The thing which had been standing behind the door and waiting for her wasn’t human.

Horns sprouted from the top of its head, horns which appeared to be swollen with strange, tumorous growths. It was —

‘Viva ze bool,’ a hollow voice said, and she realized it was a man, a man wearing a mask, but that didn’t make her feel any better because she had a very good idea of who the man was.

She tore out of his grip and backed toward the desk. She could still smell English Leather, but she could smell other things now, as well. Hot rubber. Sweat. And urine. Was it hers?

Had she wet herself? She didn’t know. She was numb from the waist down.
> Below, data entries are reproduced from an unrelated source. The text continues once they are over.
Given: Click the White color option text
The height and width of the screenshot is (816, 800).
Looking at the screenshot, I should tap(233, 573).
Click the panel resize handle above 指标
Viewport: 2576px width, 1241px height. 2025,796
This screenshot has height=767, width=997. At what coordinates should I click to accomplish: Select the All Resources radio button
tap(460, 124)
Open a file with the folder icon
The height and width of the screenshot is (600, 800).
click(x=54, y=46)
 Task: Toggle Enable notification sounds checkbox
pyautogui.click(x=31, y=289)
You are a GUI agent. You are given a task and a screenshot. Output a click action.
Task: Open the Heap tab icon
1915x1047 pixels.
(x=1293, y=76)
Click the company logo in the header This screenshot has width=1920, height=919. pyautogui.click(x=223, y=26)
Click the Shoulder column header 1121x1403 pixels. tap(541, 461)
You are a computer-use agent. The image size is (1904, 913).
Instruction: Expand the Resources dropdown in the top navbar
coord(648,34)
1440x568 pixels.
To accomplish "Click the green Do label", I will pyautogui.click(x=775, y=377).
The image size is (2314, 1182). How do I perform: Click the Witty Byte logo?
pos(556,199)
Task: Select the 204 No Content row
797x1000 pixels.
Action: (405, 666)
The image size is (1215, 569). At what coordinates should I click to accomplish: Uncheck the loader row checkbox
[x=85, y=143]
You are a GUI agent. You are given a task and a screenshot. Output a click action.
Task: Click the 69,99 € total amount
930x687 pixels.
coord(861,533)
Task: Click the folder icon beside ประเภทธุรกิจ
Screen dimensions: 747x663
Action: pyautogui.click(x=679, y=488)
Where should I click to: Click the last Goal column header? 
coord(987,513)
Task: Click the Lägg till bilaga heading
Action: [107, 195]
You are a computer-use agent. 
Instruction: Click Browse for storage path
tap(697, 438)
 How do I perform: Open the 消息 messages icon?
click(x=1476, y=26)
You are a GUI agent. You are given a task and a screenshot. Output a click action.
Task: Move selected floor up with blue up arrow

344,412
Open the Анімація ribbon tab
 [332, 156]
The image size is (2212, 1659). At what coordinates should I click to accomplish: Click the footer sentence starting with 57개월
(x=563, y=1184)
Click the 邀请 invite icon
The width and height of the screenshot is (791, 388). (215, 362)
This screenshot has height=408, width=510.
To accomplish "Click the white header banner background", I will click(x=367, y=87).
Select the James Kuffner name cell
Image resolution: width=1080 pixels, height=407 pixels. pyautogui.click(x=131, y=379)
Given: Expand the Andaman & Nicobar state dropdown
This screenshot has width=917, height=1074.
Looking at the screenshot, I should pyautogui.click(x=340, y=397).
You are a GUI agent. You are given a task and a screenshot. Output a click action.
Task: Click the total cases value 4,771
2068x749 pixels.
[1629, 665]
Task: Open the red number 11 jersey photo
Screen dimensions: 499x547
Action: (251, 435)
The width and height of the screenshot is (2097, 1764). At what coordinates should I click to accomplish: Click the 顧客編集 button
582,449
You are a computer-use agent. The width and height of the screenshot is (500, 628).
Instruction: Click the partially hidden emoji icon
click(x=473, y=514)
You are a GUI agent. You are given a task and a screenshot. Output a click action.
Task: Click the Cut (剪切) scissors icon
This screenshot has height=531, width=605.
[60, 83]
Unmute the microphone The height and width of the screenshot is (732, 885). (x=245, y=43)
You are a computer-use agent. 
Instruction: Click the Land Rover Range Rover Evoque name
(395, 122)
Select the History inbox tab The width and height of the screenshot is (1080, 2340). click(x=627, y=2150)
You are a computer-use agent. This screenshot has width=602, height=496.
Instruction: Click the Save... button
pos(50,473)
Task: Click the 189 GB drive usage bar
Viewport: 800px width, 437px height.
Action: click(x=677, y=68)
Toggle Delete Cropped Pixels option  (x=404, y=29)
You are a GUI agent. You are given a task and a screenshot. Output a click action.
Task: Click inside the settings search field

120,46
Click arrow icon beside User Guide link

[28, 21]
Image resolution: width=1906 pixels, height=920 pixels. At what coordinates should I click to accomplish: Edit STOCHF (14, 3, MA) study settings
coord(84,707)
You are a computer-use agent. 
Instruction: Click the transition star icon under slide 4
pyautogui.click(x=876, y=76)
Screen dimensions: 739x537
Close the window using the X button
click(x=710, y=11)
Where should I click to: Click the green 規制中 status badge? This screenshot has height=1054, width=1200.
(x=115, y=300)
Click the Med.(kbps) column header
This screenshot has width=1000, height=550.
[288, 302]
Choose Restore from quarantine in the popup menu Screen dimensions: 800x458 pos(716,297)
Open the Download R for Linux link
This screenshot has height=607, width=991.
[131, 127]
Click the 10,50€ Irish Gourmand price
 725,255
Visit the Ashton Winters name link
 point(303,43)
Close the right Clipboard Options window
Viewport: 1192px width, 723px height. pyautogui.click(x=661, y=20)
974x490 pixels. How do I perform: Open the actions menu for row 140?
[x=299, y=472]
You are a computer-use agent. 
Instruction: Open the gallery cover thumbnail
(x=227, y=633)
‘Don’t touch me,’ she said in a trembling voice utterly unlike her usual calm and authoritative tone. She reached behind her and felt for the button that summoned the police. It was there someplace, but buried under drifts of paper. ‘Don’t you dare touch me, I’m warning you.’

‘Anna-Anna-bo-Banna, banana-fanna-fo-Fanna,’ the creature in the horned mask said in a tone of deep meditation, and then swept the door shut behind it. Now they were in total darkness.

‘Stay away,’ she said, moving along the desk, sliding along the desk. If she could get into the bathroom, lock the door —

‘Fee-fi-mo-Manna . . .’

From her left. And close. She lunged to the right, but not soon enough. Strong arms enfolded her. She tried to scream again, but the arms tightened, and her breath came out in a silent rush.

If I were Misery Chastain, I’d — she thought, and then Norman’s teeth were on her throat, he was nuzzling her like a horny kid parked on Lovers’ Lane, and then his teeth were in her throat, and something was spraying warm all down the front of her, and she thought no more.

7

By the time the final questions were asked and the final statement was signed, it was long past dark. Rosie’s head spun, and she felt a little unreal to herself, as she had after those occasional all-day tests they threw at you in high school.

Gustafson went off to file his paperwork, bearing it before him as if it were the Holy Grail, and Rosie got to her feet. She began moving toward Bill, who was also getting up. Gert had gone in search of the ladies’ room.

‘Ms McClendon?’ Hale asked from her elbow.

Rosie’s weariness was supplanted by a sudden, horrid premonition. It was just the two of them; Bill was too far away to overhear anything Hale might say to her, and when he began to speak, he would do so in a low, confidential voice. He would tell her that she would stop all this foolishness about her husband right now, while there was still time, if she knew what was good for her. That she would keep her mouth shut around cops from here on out, unless one of them either (a) asked her a question, or (b) unzipped his fly. He would remind her that this was a family thing, that —

‘I am going to bust him,’ Hale said mildly. ‘I don’t know if I can completely convince you of that no matter what I say, but I need you to hear me say it, anyway. I am going to bust him.

It’s a promise.’

She looked at him with her mouth open.

‘I’m going to do it because he’s a murderer, and crazy, and dangerous. I’m also going to do

it because I don’t like the way you look around the squadroom and jump every time a door slams somewhere. Or the way you cringe a little every time I move one of my hands.’

‘I don’t . . .’

‘You do. You can’t help it and you do. That’s all right, though, because I understand why you do. If I was a woman and I’d been through what you’ve been through . . .’ He trailed off, looking at her quizzically. ‘Has it ever occurred to you how magic-goddam-lucky you are just to be alive?’